#### SET TASK A
Answer these questions from the text on the film Surya IPS, one answer per line:
(i) Who composed the music?
(ii) Under what title was the film dubbed in Tamil?
(iii) Who is Sirisha's father?
#### SET TASK B
Carry on the text about the film Surya IPS from its final sentence.

#### EXCERPTED TEXT
Surya IPS is a 1991 Telugu-language action crime film produced by T. Subbarami Reddy under the Maheswari Parameswari Productions banner and directed by A. Kodandarami Reddy. Venkatesh and Vijayashanti played the lead roles, and the music was composed by Ilaiyaraaja. The film was recorded as Average at the box office. It was later dubbed in Tamil as Mudhalamaichar Jayanthi.

Plot
Surya (Venkatesh) is a carefree, irreponsible young man. His grandfather (Satyanarayana) forces him to join the police force. Sirisha (Vijayashanti), Surya's college mate is also selected as a police cadet. After various quarrels between them and misbehavior of Surya, his grandfather narrates Surya his reason behind making him a police officer. During Surya's childhood, his father Jagadeswara Rao (Charanraj) killed his mother to marry C.M. Ekambareswara Rao's (Gokina Rama Rao) sister and framed his own father for it. Once this is revealed, Surya decides to take revenge, completes his training and becomes a police officer. Meanwhile, Rajeswara Rao (Charuhasan), Sirisha's father contests election against C.M. Jagadeswara Rao. He murders Rajeswara Rao & his entire family and Surya takes up the case, but Jagadeswara Rao and C.M.'s tactics make Surya land in jail, which forms the rest of story.

#### INFORMATION SHOWN
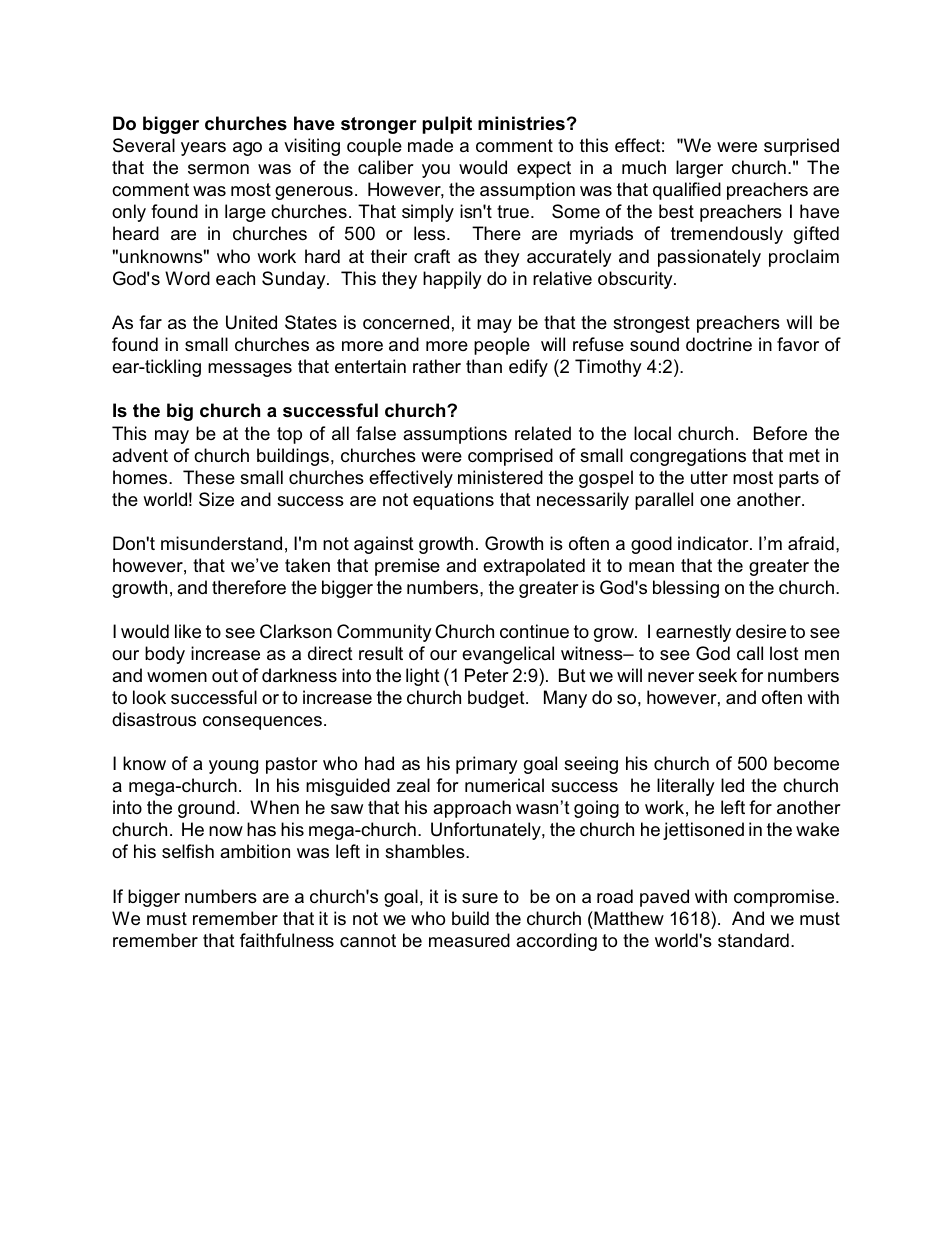  What do you see at coordinates (801, 147) in the screenshot?
I see `surprised` at bounding box center [801, 147].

#### EXERCISE RESPONSE A
(i) Ilaiyaraaja
(ii) Mudhalamaichar Jayanthi
(iii) Rajeswara Rao, played by Charuhasan

#### EXERCISE RESPONSE B
Cast

 Venkatesh as Surya
 Vijayshanti as Sirisha
 Satyanayana as Surya's grandfather
 Nutan Prasad as Ranganayakulu
 Sarath Kumar as Pruthvi Raj
 Charanraj as Jagadeswara Rao
 Charuhasan as Rajeswara Rao
 Rallapalli as P.A.
 Vallabhaneni Janardhan as Jailor
 Gokina Rama Rao as C.M. Eekambraswara Rao
 Kota Shankar Rao as Commissioner
 Narayana Rao as Sirisha's brother-in-law
 Bhimeswara Rao as Judge
 Jyothi as Parvathi
 Sudha Rani as Savitri
 Tatineni Rajeswari as P.A's wife
 Tarun as Surya's step brother

Soundtrack

Music composed by Ilaiyaraaja. Music released on LEO Audio company.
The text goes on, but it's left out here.